1. An information system based on mobile robots comprises at least two mobile robots and at least one system information release board, wherein the system information release board releases control information content to an information interaction component of a first mobile robot; a first said mobile robot propagates said control information content via said information interaction means thereof to information interaction means of a second said mobile robot,

the mobile robot at least comprises a moving part, a bearing part and at least one pair of information interaction parts, wherein the moving part is used for driving the mobile robot to freely move;

the bearing part is used for bearing a load;

at least one pair of information interaction components is used for simultaneously or not simultaneously interacting information with the information interaction components of at least one other mobile robot,

the moving part is a mechanical foot or a wheel foot,

the number of said mechanical feet is at least 2; or the number of wheel feet is at least 1,

the information interaction component is a mechanical array plate formed by telescopic dot-matrix bars, the information interaction among the information interaction components is completed by means of 2 mechanical array plates which are mutually attached,

when the main mechanical array plate sends information through the telescopic lattice bars on the surface of the mechanical array plate, the main mechanical array plate receives the information through the telescopic lattice bars on the surface of the mechanical array plate;

or the information interaction part consists of a light emitting array plate and a camera, wherein the light emitting array plate consists of a light emitting array source, the information interaction between the information interaction parts is completed by means of the light emitting array plate and the camera which are mutually close to each other,

the light-emitting array board of one mobile robot sends information, the camera of the other mobile robot receives information, and the light-emitting array board is an array LED panel;

or the other light-emitting array board of the mobile robot sends out information, the camera of the mobile robot receives the information, and the camera is a binary camera or a CCD camera;

the mobile robot further comprises a position sensor and/or a behavior sensor, wherein the position sensor is used for acquiring the position information of a space where the mobile robot is positioned or the distance information between the mobile robot and other objects, the behavior sensor is used for operating according to the acquired behavior indication information,

the position sensor acquires position coordinates of the prompt on the ground or the top surface of the space where the position sensor is positioned,

the behavior sensor is a color sensor or a contact sensor, and the behavior indication information is information sent by a color-changing landmark card or a telescopic rod landmark card corresponding to the behavior sensor.

2. The information system of claim 1, further comprising an industrial camera, a color changing landmark card, and a control system, the industrial camera configured to obtain a spatial position of each of the mobile robots;

the control system is used for controlling the system information release board to release the control information content and/or controlling the color-changing landmark card to release behavior indication information.

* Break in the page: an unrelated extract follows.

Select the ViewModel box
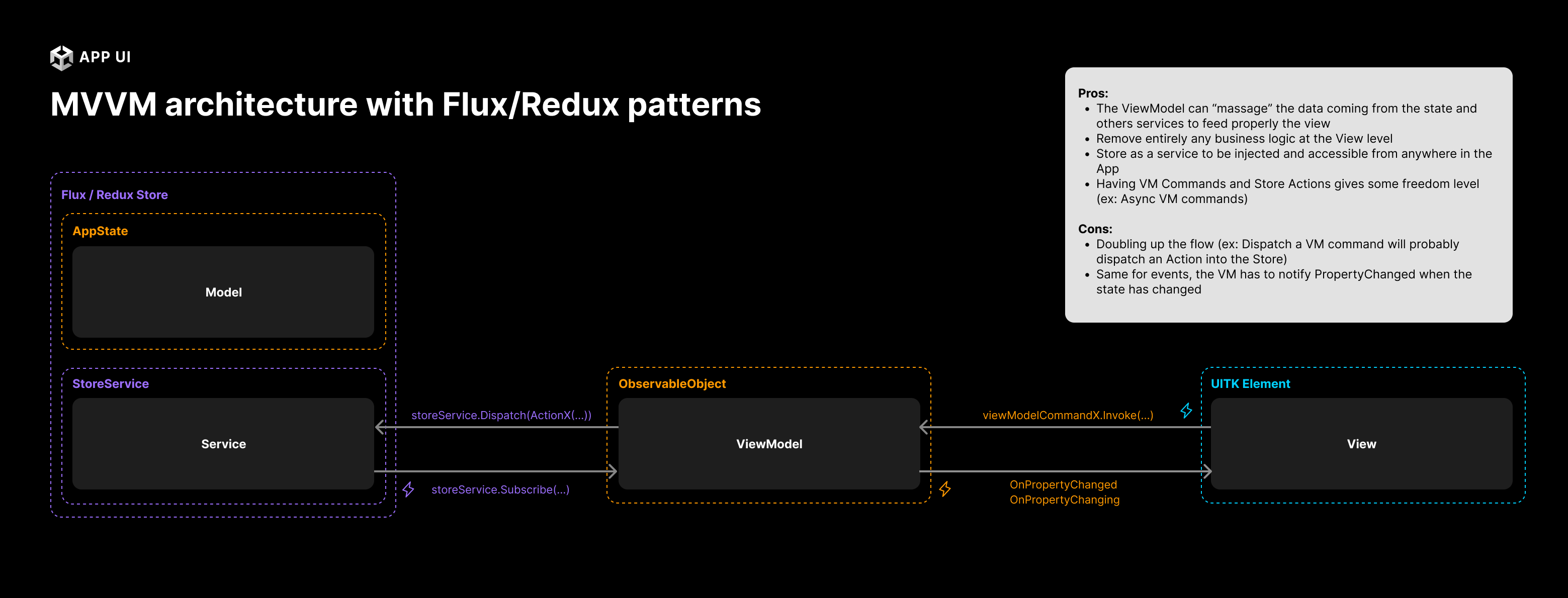 click(769, 444)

3. The information system according to claim 1 or 2, further comprising an information distribution mobile robot that acquires the control information content from the system information distribution board.

4. An information system according to claim 3, wherein the information distribution mobile robot comprises at least a moving part and at least a pair of information interaction parts, the moving part being adapted to drive the free movement of the information distribution mobile robot;

and at least one pair of information interaction components is used for simultaneously or non-simultaneously carrying out information interaction with the information interaction components of at least one mobile robot.